Kopflos

Wer die Wahrheit sagt, braucht ein schnelles Pferd. Die unbequeme Wahrheit hört niemand gern. Wer dazu noch in die Intimsphäre des Anderen eingreift, muss mit Widerstand rechnen, auch, wenn dieser Andere weder Gottes Gebot noch das Naturrecht achtet. Das ist kein neues Phänomen: Bereits im Matthäusevangelium lesen wir folgendes: „Herodes hatte nämlich Johannes festnehmen und in Ketten ins Gefängnis werfen lassen. Schuld daran war Herodias, die Frau seines Bruders Philippus. Denn Johannes hatte zu Herodes gesagt: Du hattest nicht das Recht, sie zur Frau zu nehmen.
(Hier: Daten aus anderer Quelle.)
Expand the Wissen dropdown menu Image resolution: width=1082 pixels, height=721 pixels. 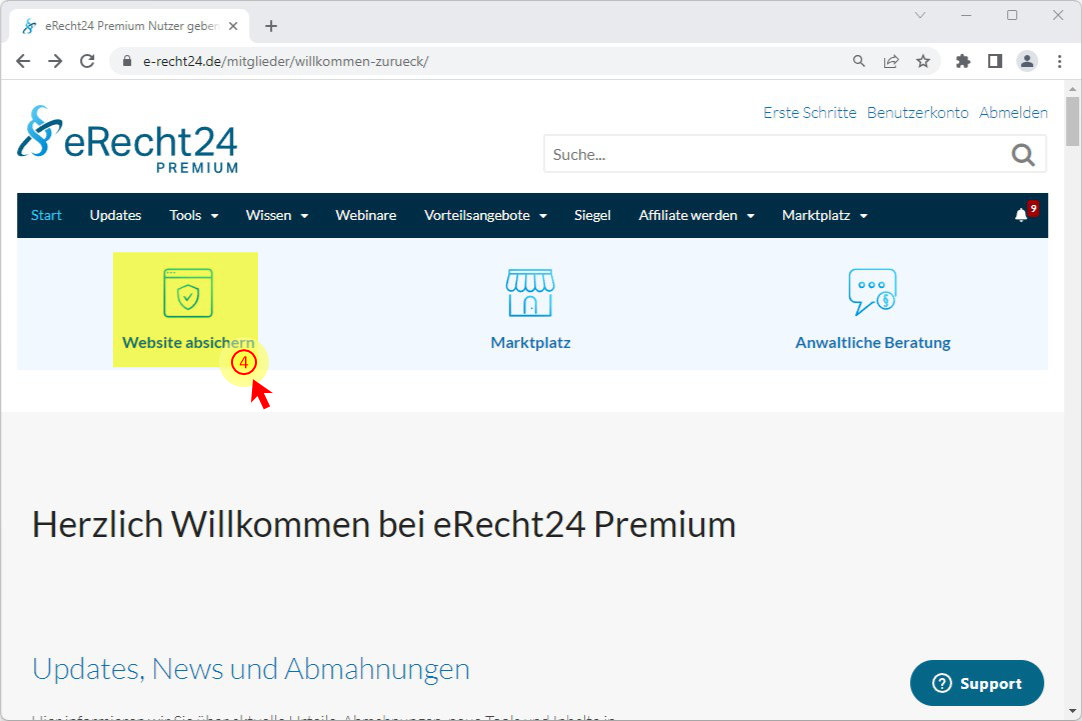click(277, 215)
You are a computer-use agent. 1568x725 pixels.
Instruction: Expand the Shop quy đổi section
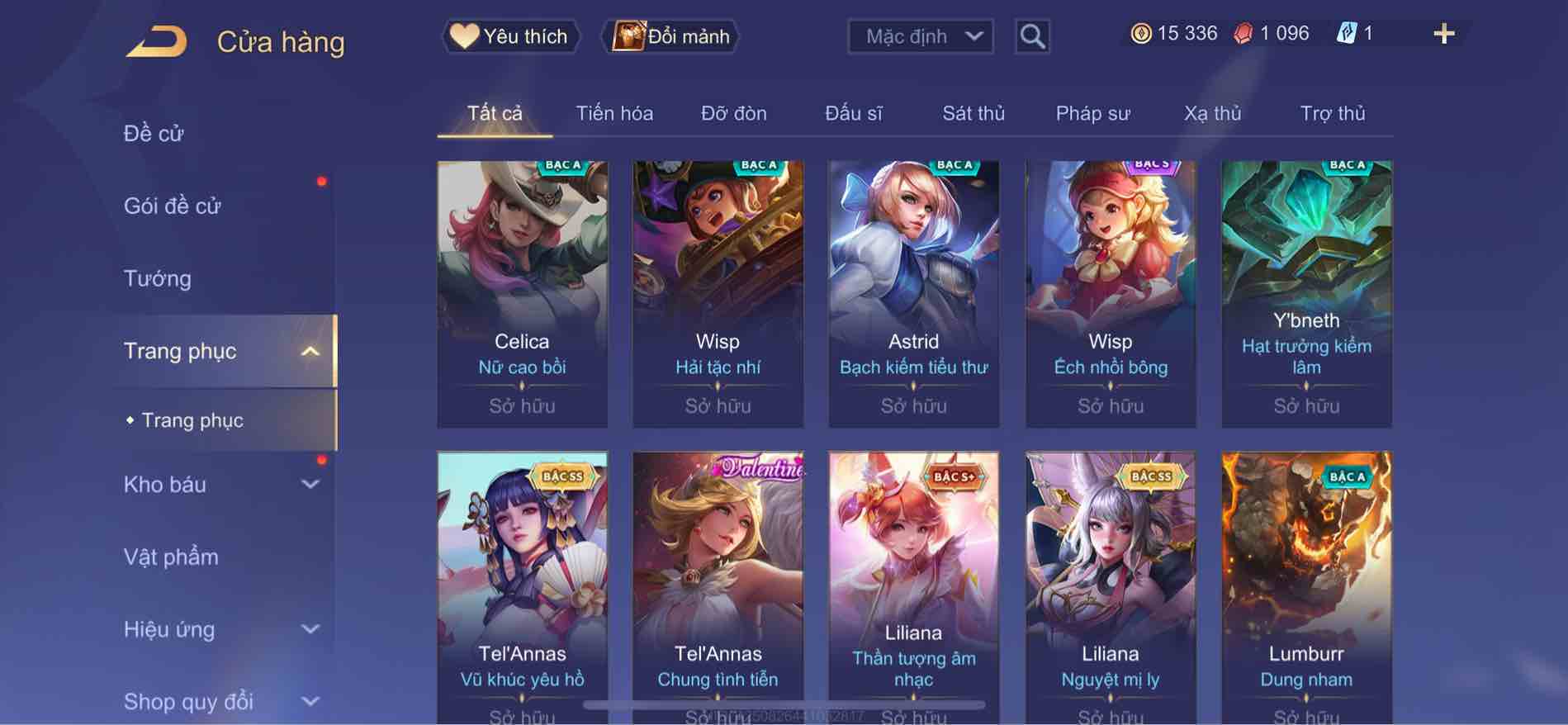310,702

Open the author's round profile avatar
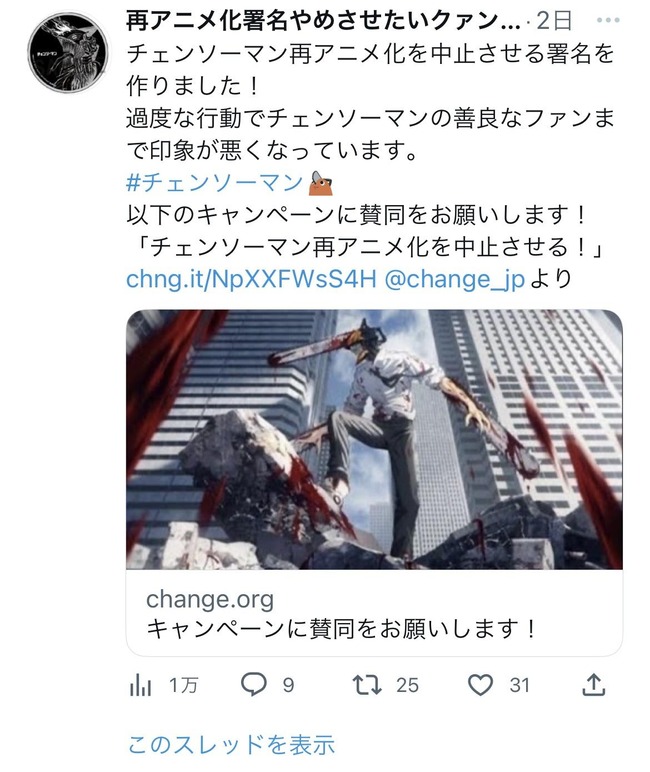click(68, 53)
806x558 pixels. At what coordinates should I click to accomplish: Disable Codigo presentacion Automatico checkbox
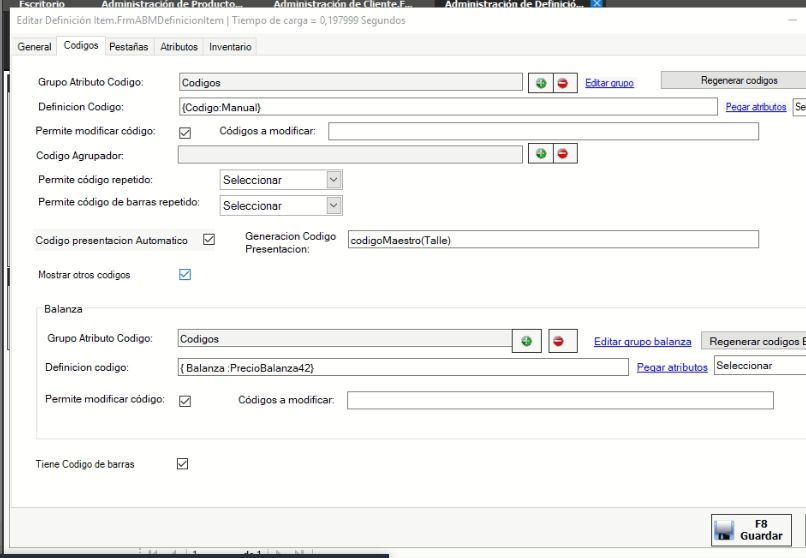tap(209, 240)
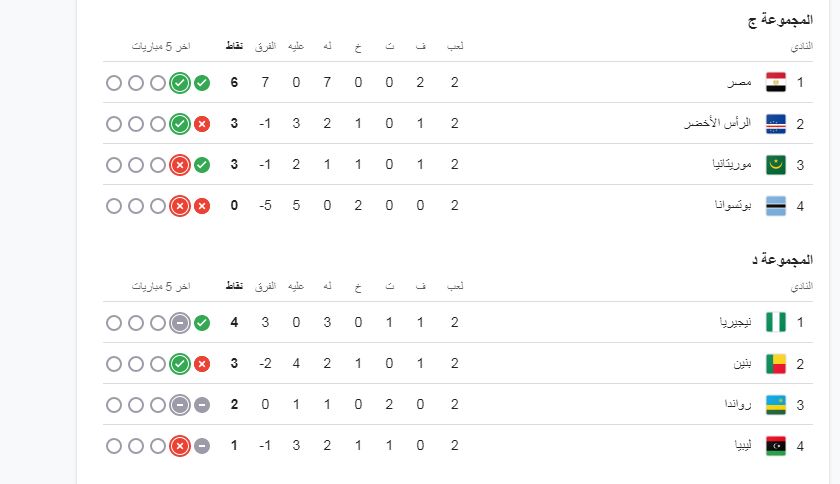Click the green win icon in Mauritania's row
Screen dimensions: 840x484
202,165
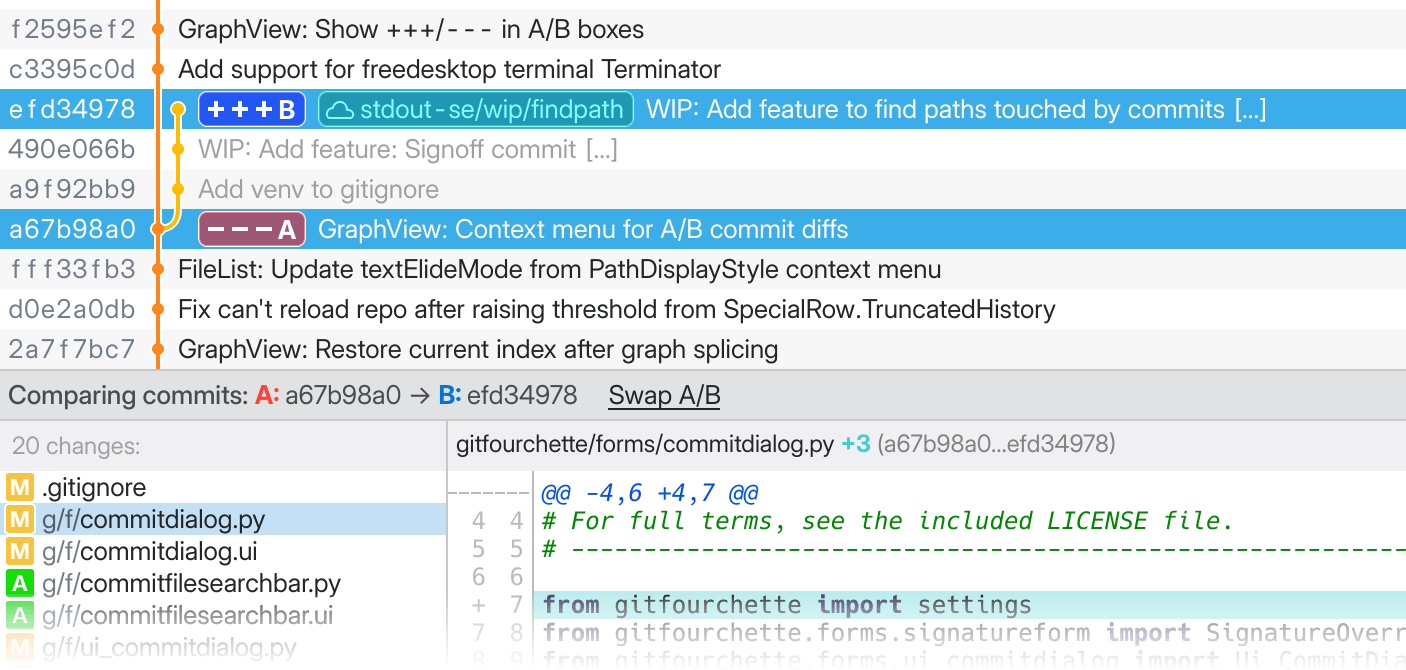Click the +++B marker badge
The height and width of the screenshot is (670, 1406).
point(251,110)
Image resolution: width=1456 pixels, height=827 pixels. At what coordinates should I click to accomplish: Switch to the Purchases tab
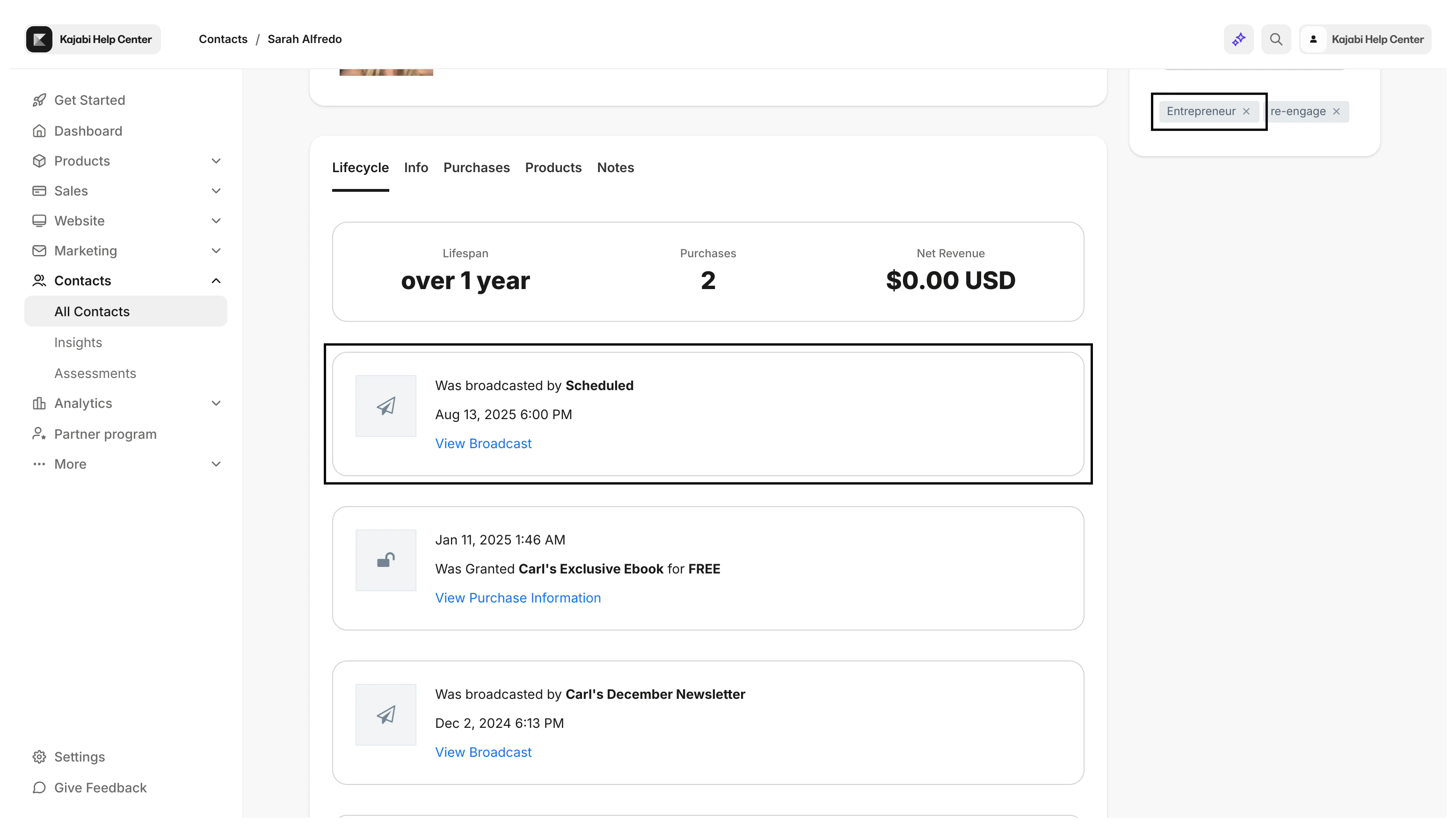pyautogui.click(x=476, y=167)
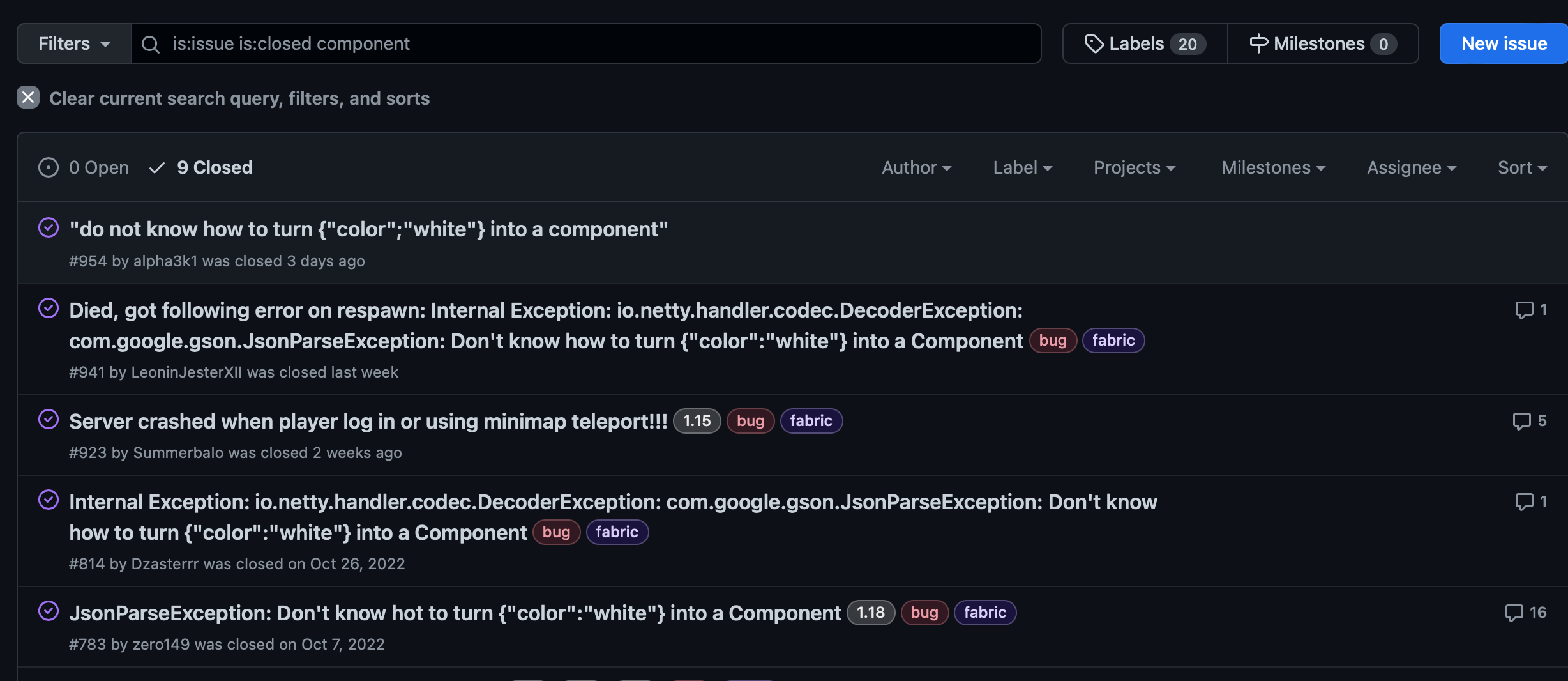Click the closed issue checkmark beside issue #954

[x=49, y=227]
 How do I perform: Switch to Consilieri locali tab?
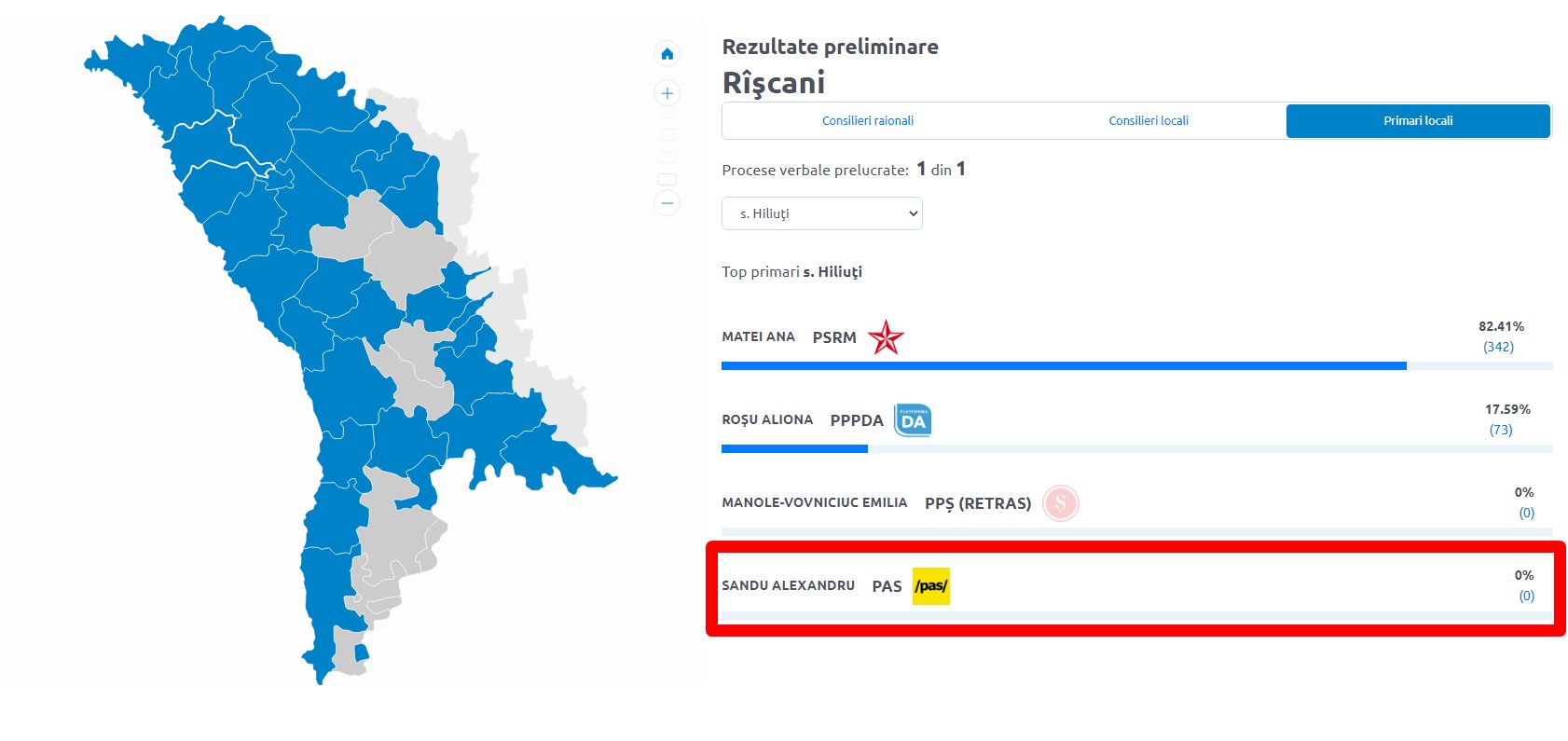click(1148, 121)
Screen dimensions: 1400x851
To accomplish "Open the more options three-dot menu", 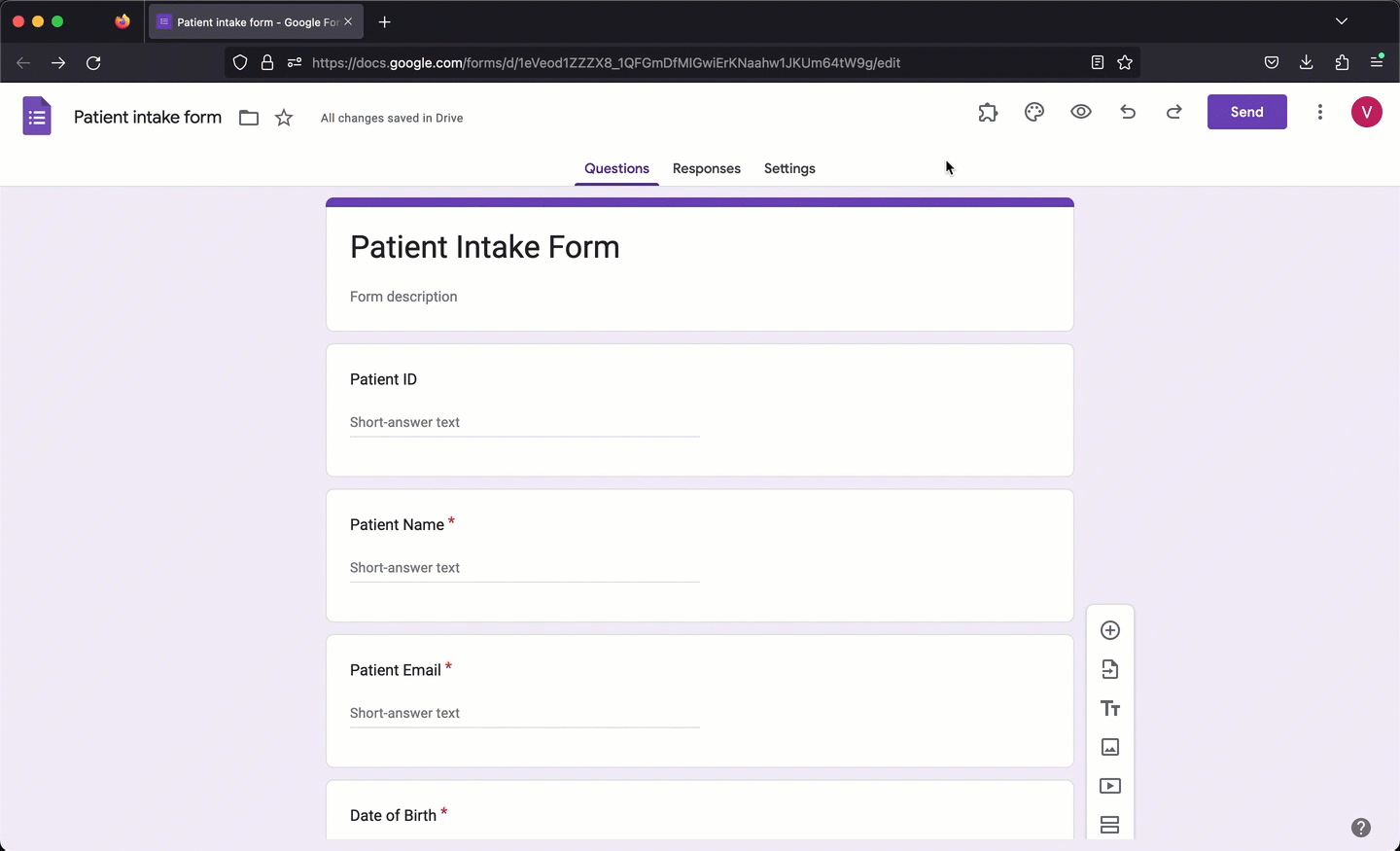I will (x=1319, y=112).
Der König wollte ihn deswegen töten lassen“ (Kapitel 14, Verse 3 bis 5).

Johannes macht Herodes auf einen Naturrechtsgrundsatz aufmerksam, der durch das mosaische Gesetz explizite Normativität erlangt. Im Neunten Gebot Gottes heißt es: „Du sollst nicht nach der Frau deines Nächsten verlangen.“ Genau das hatte Herodes getan: Nach der Frau seines Nächsten verlangt, ohne sich über Regeln den Kopf zu zerbrechen. Nach der Frau seines Bruders, gewissermaßen seines „Allernächsten“. Johannes der Täufer, der letzte der Propheten Christi, hatte ihn daraufhin zur Rede gestellt und seinen Akt der Selbstbestimmung mit dem ewigen Gottes- und Naturrecht konfrontiert.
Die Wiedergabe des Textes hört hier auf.